Jobs had asked Hertzfeld and the gang to prepare a special screen display for Sculley’s amusement. “He’s really smart,” Jobs said. “You wouldn’t believe how smart he is.” The explanation that Sculley might buy a lot of Macintoshes for Pepsi “sounded a little bit fishy to me,” Hertzfeld recalled, but he and Susan Kare created a screen of Pepsi caps and cans that danced around with the Apple logo. Hertzfeld was so excited he began waving his arms around during the demo, but Sculley seemed underwhelmed. “He asked a few questions, but he didn’t seem all that interested,” Hertzfeld recalled. He never ended up warming to Sculley. “He was incredibly phony, a complete poseur,” he later said. “He pretended to be interested in technology, but he wasn’t. He was a marketing guy, and that is what marketing guys are: paid poseurs.”
Matters came to a head when Jobs visited New York in March 1983 and was able to convert the courtship into a blind and blinding romance. “I really think you’re the guy,” Jobs said as they walked through Central Park. “I want you to come and work with me. I can learn so much from you.” Jobs, who had cultivated father figures in the past, knew just how to play to Sculley’s ego and insecurities. It worked. “I was smitten by him,” Sculley later admitted. “Steve was one of the brightest people I’d ever met. I shared with him a passion for ideas.”
Sculley, who was interested in art history, steered them toward the Metropolitan Museum for a little test of whether Jobs was really willing to learn from others. “I wanted to see how well he could take coaching in a subject where he had no background,” he recalled. As they strolled through the Greek and Roman antiquities, Sculley expounded on the difference between the Archaic sculpture of the sixth century B.C. and the Periclean sculptures a century later. Jobs, who loved to pick up historical nuggets he never learned in college, seemed to soak it in. “I gained a sense that I could be a teacher to a brilliant student,” Sculley recalled. Once again he indulged the conceit that they were alike: “I saw in him a mirror image of my younger self. I, too, was impatient, stubborn, arrogant, impetuous. My mind exploded with ideas, often to the exclusion of everything else. I, too, was intolerant of those who couldn’t live up to my demands.”
As they continued their long walk, Sculley confided that on vacations he went to the Left Bank in Paris to draw in his sketchbook; if he hadn’t become a businessman, he would be an artist.
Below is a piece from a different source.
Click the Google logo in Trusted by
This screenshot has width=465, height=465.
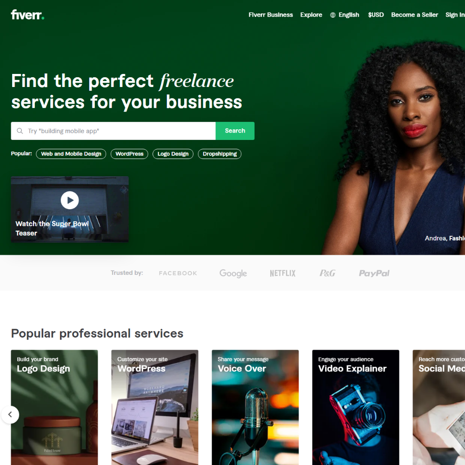coord(233,273)
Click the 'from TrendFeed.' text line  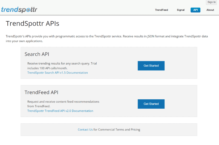click(39, 106)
Jobs replied that if he weren’t working with computers, he could see himself as a poet in Paris. They continued down Broadway to Colony Records on Forty-ninth Street, where Jobs showed Sculley the music he liked, including Bob Dylan, Joan Baez, Ella Fitzgerald, and the Windham Hill jazz artists. Then they walked all the way back up to the San Remo on Central Park West and Seventy-fourth, where Jobs was planning to buy a two-story tower penthouse apartment.
The consummation occurred outside the penthouse on one of the terraces, with Sculley sticking close to the wall because he was afraid of heights. First they discussed money. “I told him I needed $1 million in salary, $1 million for a sign-up bonus,” said Sculley. Jobs claimed that would be doable. “Even if I have to pay for it out of my own pocket,” he said. “We’ll have to solve those problems, because you’re the best person I’ve ever met. I know you’re perfect for Apple, and Apple deserves the best.” He added that never before had he worked for someone he really respected, but he knew that Sculley was the person who could teach him the most. Jobs gave him his unblinking stare.
Sculley uttered one last demurral, a token suggestion that maybe they should just be friends and he could offer Jobs advice from the sidelines. “Any time you’re in New York, I’d love to spend time with you.” He later recounted the climactic moment: “Steve’s head dropped as he stared at his feet. After a weighty, uncomfortable pause, he issued a challenge that would haunt me for days. ‘Do you want to spend the rest of your life selling sugared water, or do you want a chance to change the world?’”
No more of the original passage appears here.